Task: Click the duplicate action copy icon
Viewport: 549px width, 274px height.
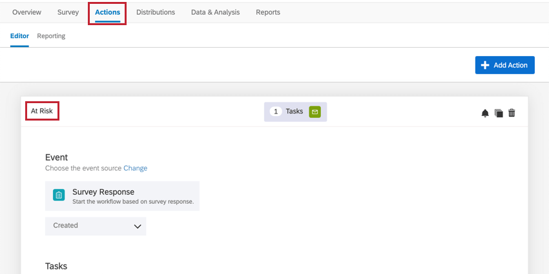Action: click(x=499, y=113)
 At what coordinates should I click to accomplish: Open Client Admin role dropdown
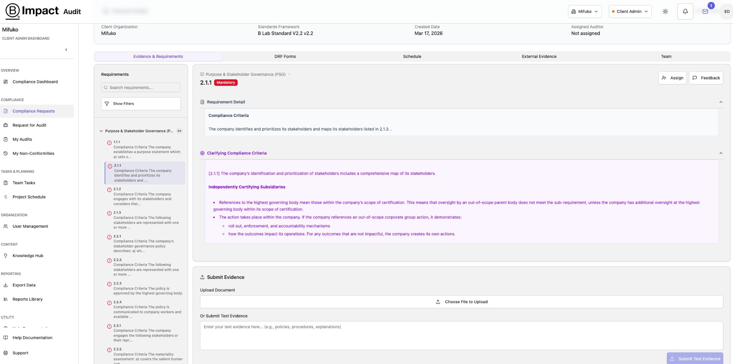[x=630, y=11]

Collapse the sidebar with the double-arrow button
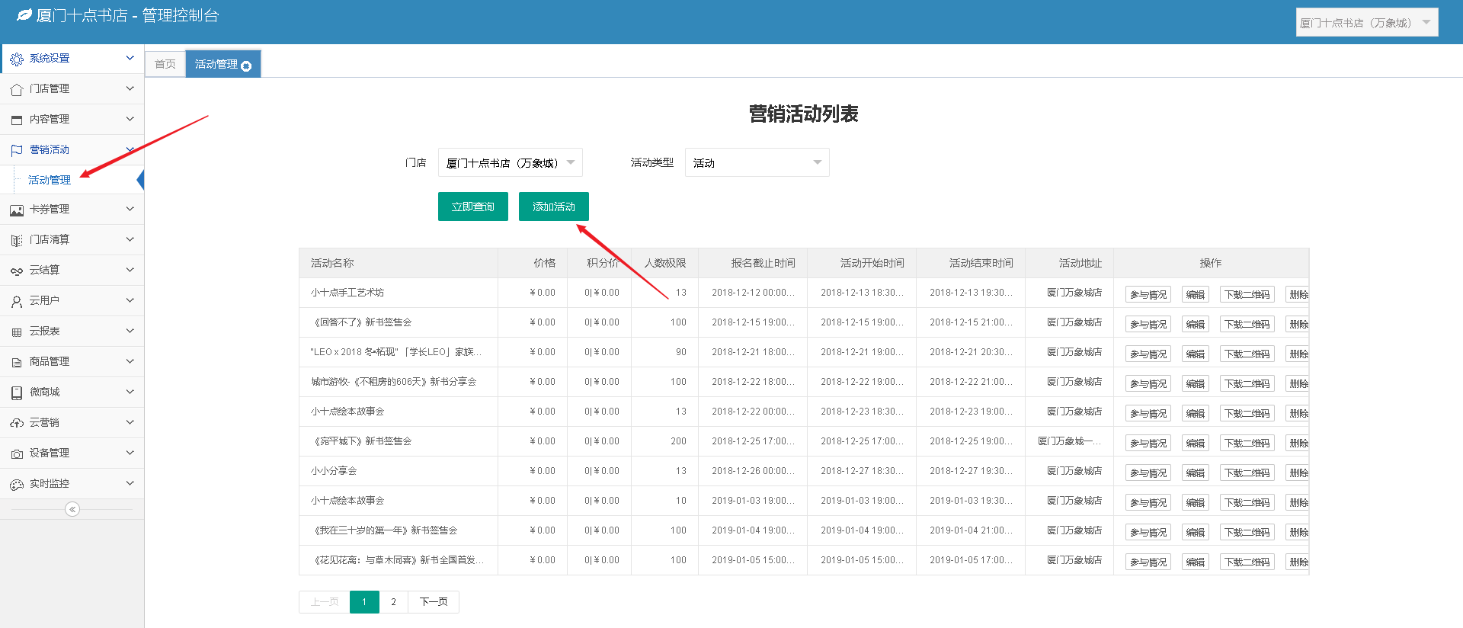pos(72,509)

**Task to complete:**
The copy should hold exactly the lines from the line containing "At what coordinates" through the last line of the records, both included, and no pictures or other lines.

**Your solution:**
 At what coordinates should I click to accomplish: Open Client Admin role dropdown
[x=630, y=11]

Collapse the sidebar with the double-arrow button
pos(72,509)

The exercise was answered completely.